What makes Frieze different from other industry-specific events, such as London Fashion Week, is that there is a certain level of public access granted. Alongside the numerous free exhibition openings and fringe events, you can purchase weekend entry for the main fair for about £50 (which, considering a single exhibition at the Royal Academy will set you back £25, feels about right). This also means that, for one fevered week, the entire city is consumed by it. London’s sky hangs heavy with fumes from non-dom collectors’ 4x4s and art students’ Marlboro Reds. There are so many competing parties that you really don’t have to be a gallerina in order to drink for free, as long as your nerves can stand it. But if you’re in pursuit of something a little more refined than gratis booze, there is a network of usually friendly PRs turned impenetrable Cerberuses to remind you that actually, there is a scene — and you’re not in it. 

Man cave aesthetic at Carpenters Workshop Gallery (Photo: India Birgitta Jarvis/The Londoner)

My Frieze week got off to a promising start on the eve of the fair itself, at Carpenters Workshop Gallery in Ladbroke Hall, where three concurrent exhibitions — by Rick Owens Furniture, Atelier Van Lieshout and Thibault Hazelzet — were on display. A decidedly masculine affair with definite shag-pad overtones, the artworks on show include a tangle of antlers, a braying wolf cast in bronze and a timber-framed day bed draped in sumptuous chocolate-coloured fur, yet once through to the bar it was actually a pretty good time. 

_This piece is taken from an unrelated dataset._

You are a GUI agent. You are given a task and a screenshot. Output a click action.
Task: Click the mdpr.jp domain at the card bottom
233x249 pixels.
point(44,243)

Industry events can often be staid, formal affairs, where people beeline for the step-and-repeat (it’s essential that everyone knows you were there, afterall) but never really let their hair down. With this in mind, my date for the week — a devilishly handsome political journalist with the recently self-appointed moniker “Mr Frieze” — and I were determined to get people moving on the dance floor, and lead by example. But to our surprise, and despite the horrifying lack of an open bar, the dancing needed no encouragement, thanks to a fabulously wedding-adjacent DJ set from Hot Chip’s Alexis Taylor. People were bopping with a sincerity and uninhibitedness that temporarily confounded all my preconceptions about art world pretension. “They’re kind of stealing our thunder,” Mr Frieze said resentfully, eyeing a couple enthusiastically throwing shapes nearby to a remix of the Human League’s “Don’t You Want Me”. Who could blame them? But, upstaged, we soon called it a night. 

The dance floor at Carpenters Workshop Gallery (Image: James Greig)

Those aforementioned preconceptions about elite levels of snobbery were reinforced in dramatic fashion the next afternoon, when I approached the tent on the south side of Regent’s Park for the fair proper. Sandwich boards along the Georgian boulevards signposted the Deutsche Bank Wealth Management Lounge, courtesy of the fair’s key partner, and the first words I heard, muttered by a good-looking, smartly dressed and pissed off group exiting the fair, were “narcissists” and “self-entitled”. I spent the first hour cursing the size of the ostentatious fold-out map and trying not to cry — oh, and looking at art! 168 galleries came to Frieze this year and some of them brought some proper lush bits ‘n’ bobs, if you’ll pardon the technical jargon. At Maureen Paley, Behrang Karimi’s Kosmische Heilung, 2025, a naively rendered dog standing on the back of a human who himself has near dog-like proportions, stirred me in spite of my oncoming art hives, as did Issy Wood’s luscious oil on velvet piece E1 / WC1, 2025, which I would have loved to rub my face against.